▸ **Task instructions**: I'd like every record written out again, exactly as it is.
======== Material for the task
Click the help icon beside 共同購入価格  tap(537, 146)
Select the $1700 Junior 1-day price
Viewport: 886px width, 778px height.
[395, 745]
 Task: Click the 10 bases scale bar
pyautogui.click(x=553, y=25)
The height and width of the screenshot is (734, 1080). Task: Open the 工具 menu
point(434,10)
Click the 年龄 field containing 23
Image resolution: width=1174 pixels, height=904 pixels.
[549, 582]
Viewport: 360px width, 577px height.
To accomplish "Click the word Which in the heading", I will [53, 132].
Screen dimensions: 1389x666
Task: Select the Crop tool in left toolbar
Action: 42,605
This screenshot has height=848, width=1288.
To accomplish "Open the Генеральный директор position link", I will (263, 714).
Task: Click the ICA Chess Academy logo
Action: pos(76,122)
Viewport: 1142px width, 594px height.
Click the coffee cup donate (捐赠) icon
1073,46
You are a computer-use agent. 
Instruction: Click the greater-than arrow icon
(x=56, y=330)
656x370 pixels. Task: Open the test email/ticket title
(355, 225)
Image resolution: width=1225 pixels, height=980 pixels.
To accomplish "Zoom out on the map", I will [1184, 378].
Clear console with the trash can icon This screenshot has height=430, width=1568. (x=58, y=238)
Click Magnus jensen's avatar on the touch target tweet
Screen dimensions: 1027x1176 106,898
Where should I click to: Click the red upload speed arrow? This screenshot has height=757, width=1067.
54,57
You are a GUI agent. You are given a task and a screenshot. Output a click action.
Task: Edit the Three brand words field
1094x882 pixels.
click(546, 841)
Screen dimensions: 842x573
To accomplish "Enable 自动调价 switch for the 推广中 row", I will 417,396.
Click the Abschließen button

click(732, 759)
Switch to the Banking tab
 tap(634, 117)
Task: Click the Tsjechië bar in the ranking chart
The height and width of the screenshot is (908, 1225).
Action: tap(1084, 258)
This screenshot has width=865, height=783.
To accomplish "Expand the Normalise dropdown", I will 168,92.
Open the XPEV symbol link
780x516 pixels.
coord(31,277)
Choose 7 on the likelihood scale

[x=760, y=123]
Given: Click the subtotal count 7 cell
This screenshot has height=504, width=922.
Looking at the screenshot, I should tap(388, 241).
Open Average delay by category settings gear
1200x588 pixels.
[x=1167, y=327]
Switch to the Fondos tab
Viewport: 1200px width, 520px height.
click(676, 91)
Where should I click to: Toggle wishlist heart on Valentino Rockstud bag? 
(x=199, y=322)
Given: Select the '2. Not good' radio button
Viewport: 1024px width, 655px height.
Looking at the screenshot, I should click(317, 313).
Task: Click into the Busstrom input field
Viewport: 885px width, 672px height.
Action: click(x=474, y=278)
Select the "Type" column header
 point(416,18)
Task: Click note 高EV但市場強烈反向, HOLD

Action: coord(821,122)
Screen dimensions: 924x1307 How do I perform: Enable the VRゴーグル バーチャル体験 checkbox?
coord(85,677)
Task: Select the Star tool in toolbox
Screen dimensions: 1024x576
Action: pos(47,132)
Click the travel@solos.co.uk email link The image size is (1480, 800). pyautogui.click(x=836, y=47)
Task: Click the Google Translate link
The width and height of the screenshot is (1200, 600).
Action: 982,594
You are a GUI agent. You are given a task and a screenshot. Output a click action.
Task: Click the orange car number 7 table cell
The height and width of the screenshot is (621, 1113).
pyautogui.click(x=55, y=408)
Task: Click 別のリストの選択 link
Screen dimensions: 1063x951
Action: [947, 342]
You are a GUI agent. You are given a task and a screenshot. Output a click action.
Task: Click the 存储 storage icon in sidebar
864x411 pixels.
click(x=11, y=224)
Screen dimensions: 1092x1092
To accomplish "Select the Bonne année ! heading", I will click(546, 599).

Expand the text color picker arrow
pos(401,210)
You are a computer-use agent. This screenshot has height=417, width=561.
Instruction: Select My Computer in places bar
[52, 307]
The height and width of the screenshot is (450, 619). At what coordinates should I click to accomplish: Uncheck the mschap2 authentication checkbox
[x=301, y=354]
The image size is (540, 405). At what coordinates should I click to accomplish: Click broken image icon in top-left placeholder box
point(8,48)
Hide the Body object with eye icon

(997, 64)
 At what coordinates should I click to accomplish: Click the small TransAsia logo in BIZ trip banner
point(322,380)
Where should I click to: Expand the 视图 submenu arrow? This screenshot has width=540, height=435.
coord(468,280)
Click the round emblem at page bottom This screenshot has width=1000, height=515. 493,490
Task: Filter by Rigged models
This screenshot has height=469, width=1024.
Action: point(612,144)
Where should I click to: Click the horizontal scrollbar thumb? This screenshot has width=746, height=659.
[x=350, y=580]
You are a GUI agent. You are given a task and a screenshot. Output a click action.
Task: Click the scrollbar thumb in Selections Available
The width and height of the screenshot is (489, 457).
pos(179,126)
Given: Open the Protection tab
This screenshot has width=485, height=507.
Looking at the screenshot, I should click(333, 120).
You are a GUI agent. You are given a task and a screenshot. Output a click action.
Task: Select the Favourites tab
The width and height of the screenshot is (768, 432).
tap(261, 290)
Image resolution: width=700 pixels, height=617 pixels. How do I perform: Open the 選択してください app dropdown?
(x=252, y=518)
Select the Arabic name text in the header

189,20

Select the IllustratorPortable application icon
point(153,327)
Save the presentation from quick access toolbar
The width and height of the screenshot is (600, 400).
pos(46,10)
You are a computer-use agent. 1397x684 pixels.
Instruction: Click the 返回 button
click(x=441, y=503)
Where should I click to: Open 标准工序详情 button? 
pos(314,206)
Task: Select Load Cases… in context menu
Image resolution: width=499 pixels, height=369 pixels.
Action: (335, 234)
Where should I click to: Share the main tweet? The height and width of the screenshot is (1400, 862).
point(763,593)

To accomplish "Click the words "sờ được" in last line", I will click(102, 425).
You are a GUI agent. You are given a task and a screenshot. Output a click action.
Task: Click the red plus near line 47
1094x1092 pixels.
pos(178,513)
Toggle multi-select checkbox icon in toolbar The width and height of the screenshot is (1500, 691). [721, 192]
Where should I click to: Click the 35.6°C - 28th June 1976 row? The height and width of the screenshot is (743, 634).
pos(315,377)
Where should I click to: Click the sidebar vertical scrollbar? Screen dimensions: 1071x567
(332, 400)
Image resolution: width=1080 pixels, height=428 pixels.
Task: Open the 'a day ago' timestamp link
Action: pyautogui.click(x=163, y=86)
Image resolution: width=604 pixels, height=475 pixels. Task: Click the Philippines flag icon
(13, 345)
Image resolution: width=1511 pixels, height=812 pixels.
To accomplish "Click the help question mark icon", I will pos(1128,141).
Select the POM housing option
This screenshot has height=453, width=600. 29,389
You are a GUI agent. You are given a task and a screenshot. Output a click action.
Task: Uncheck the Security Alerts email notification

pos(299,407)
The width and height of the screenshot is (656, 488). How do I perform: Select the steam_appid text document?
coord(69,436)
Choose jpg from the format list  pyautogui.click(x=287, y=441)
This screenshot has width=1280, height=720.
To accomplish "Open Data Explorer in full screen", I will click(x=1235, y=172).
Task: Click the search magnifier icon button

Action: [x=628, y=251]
================
▸ **Solution to this task**:
Click the help icon beside 共同購入価格  tap(537, 146)
Select the $1700 Junior 1-day price
Viewport: 886px width, 778px height.
[395, 745]
 Task: Click the 10 bases scale bar
pyautogui.click(x=553, y=25)
The height and width of the screenshot is (734, 1080). Task: Open the 工具 menu
point(434,10)
Click the 年龄 field containing 23
Image resolution: width=1174 pixels, height=904 pixels.
[549, 582]
Viewport: 360px width, 577px height.
To accomplish "Click the word Which in the heading", I will [53, 132].
Screen dimensions: 1389x666
Task: Select the Crop tool in left toolbar
Action: 42,605
This screenshot has height=848, width=1288.
To accomplish "Open the Генеральный директор position link", I will (263, 714).
Task: Click the ICA Chess Academy logo
Action: pos(76,122)
Viewport: 1142px width, 594px height.
Click the coffee cup donate (捐赠) icon
1073,46
You are a computer-use agent. 
Instruction: Click the greater-than arrow icon
(x=56, y=330)
656x370 pixels. Task: Open the test email/ticket title
(355, 225)
Image resolution: width=1225 pixels, height=980 pixels.
To accomplish "Zoom out on the map", I will [1184, 378].
Clear console with the trash can icon This screenshot has height=430, width=1568. (x=58, y=238)
Click Magnus jensen's avatar on the touch target tweet
Screen dimensions: 1027x1176 106,898
Where should I click to: Click the red upload speed arrow? This screenshot has height=757, width=1067.
54,57
You are a GUI agent. You are given a task and a screenshot. Output a click action.
Task: Edit the Three brand words field
1094x882 pixels.
click(546, 841)
Screen dimensions: 842x573
To accomplish "Enable 自动调价 switch for the 推广中 row", I will 417,396.
Click the Abschließen button

click(732, 759)
Switch to the Banking tab
 tap(634, 117)
Task: Click the Tsjechië bar in the ranking chart
The height and width of the screenshot is (908, 1225).
Action: tap(1084, 258)
This screenshot has width=865, height=783.
To accomplish "Expand the Normalise dropdown", I will 168,92.
Open the XPEV symbol link
780x516 pixels.
coord(31,277)
Choose 7 on the likelihood scale

[x=760, y=123]
Given: Click the subtotal count 7 cell
This screenshot has height=504, width=922.
Looking at the screenshot, I should tap(388, 241).
Open Average delay by category settings gear
1200x588 pixels.
[x=1167, y=327]
Switch to the Fondos tab
Viewport: 1200px width, 520px height.
click(676, 91)
Where should I click to: Toggle wishlist heart on Valentino Rockstud bag? 
(x=199, y=322)
Given: Select the '2. Not good' radio button
Viewport: 1024px width, 655px height.
Looking at the screenshot, I should click(317, 313).
Task: Click into the Busstrom input field
Viewport: 885px width, 672px height.
Action: click(x=474, y=278)
Select the "Type" column header
 point(416,18)
Task: Click note 高EV但市場強烈反向, HOLD

Action: coord(821,122)
Screen dimensions: 924x1307 How do I perform: Enable the VRゴーグル バーチャル体験 checkbox?
coord(85,677)
Task: Select the Star tool in toolbox
Screen dimensions: 1024x576
Action: pos(47,132)
Click the travel@solos.co.uk email link The image size is (1480, 800). pyautogui.click(x=836, y=47)
Task: Click the Google Translate link
The width and height of the screenshot is (1200, 600).
Action: 982,594
You are a GUI agent. You are given a task and a screenshot. Output a click action.
Task: Click the orange car number 7 table cell
The height and width of the screenshot is (621, 1113).
pyautogui.click(x=55, y=408)
Task: Click 別のリストの選択 link
Screen dimensions: 1063x951
Action: [947, 342]
You are a GUI agent. You are given a task and a screenshot. Output a click action.
Task: Click the 存储 storage icon in sidebar
864x411 pixels.
click(x=11, y=224)
Screen dimensions: 1092x1092
To accomplish "Select the Bonne année ! heading", I will click(546, 599).

Expand the text color picker arrow
pos(401,210)
You are a computer-use agent. This screenshot has height=417, width=561.
Instruction: Select My Computer in places bar
[52, 307]
The height and width of the screenshot is (450, 619). At what coordinates should I click to accomplish: Uncheck the mschap2 authentication checkbox
[x=301, y=354]
The image size is (540, 405). At what coordinates should I click to accomplish: Click broken image icon in top-left placeholder box
point(8,48)
Hide the Body object with eye icon

(997, 64)
 At what coordinates should I click to accomplish: Click the small TransAsia logo in BIZ trip banner
point(322,380)
Where should I click to: Expand the 视图 submenu arrow? This screenshot has width=540, height=435.
coord(468,280)
Click the round emblem at page bottom This screenshot has width=1000, height=515. 493,490
Task: Filter by Rigged models
This screenshot has height=469, width=1024.
Action: point(612,144)
Where should I click to: Click the horizontal scrollbar thumb? This screenshot has width=746, height=659.
[x=350, y=580]
You are a GUI agent. You are given a task and a screenshot. Output a click action.
Task: Click the scrollbar thumb in Selections Available
The width and height of the screenshot is (489, 457).
pos(179,126)
Given: Open the Protection tab
This screenshot has width=485, height=507.
Looking at the screenshot, I should click(333, 120).
You are a GUI agent. You are given a task and a screenshot. Output a click action.
Task: Select the Favourites tab
The width and height of the screenshot is (768, 432).
tap(261, 290)
Image resolution: width=700 pixels, height=617 pixels. How do I perform: Open the 選択してください app dropdown?
(x=252, y=518)
Select the Arabic name text in the header

189,20

Select the IllustratorPortable application icon
point(153,327)
Save the presentation from quick access toolbar
The width and height of the screenshot is (600, 400).
pos(46,10)
You are a computer-use agent. 1397x684 pixels.
Instruction: Click the 返回 button
click(x=441, y=503)
Where should I click to: Open 标准工序详情 button? 
pos(314,206)
Task: Select Load Cases… in context menu
Image resolution: width=499 pixels, height=369 pixels.
Action: (335, 234)
Where should I click to: Share the main tweet? The height and width of the screenshot is (1400, 862).
point(763,593)

To accomplish "Click the words "sờ được" in last line", I will click(102, 425).
You are a GUI agent. You are given a task and a screenshot. Output a click action.
Task: Click the red plus near line 47
1094x1092 pixels.
pos(178,513)
Toggle multi-select checkbox icon in toolbar The width and height of the screenshot is (1500, 691). [721, 192]
Where should I click to: Click the 35.6°C - 28th June 1976 row? The height and width of the screenshot is (743, 634).
pos(315,377)
Where should I click to: Click the sidebar vertical scrollbar? Screen dimensions: 1071x567
(332, 400)
Image resolution: width=1080 pixels, height=428 pixels.
Task: Open the 'a day ago' timestamp link
Action: pyautogui.click(x=163, y=86)
Image resolution: width=604 pixels, height=475 pixels. Task: Click the Philippines flag icon
(13, 345)
Image resolution: width=1511 pixels, height=812 pixels.
To accomplish "Click the help question mark icon", I will pos(1128,141).
Select the POM housing option
This screenshot has height=453, width=600. 29,389
You are a GUI agent. You are given a task and a screenshot. Output a click action.
Task: Uncheck the Security Alerts email notification

pos(299,407)
The width and height of the screenshot is (656, 488). How do I perform: Select the steam_appid text document?
coord(69,436)
Choose jpg from the format list  pyautogui.click(x=287, y=441)
This screenshot has width=1280, height=720.
To accomplish "Open Data Explorer in full screen", I will click(x=1235, y=172).
Task: Click the search magnifier icon button

Action: [x=628, y=251]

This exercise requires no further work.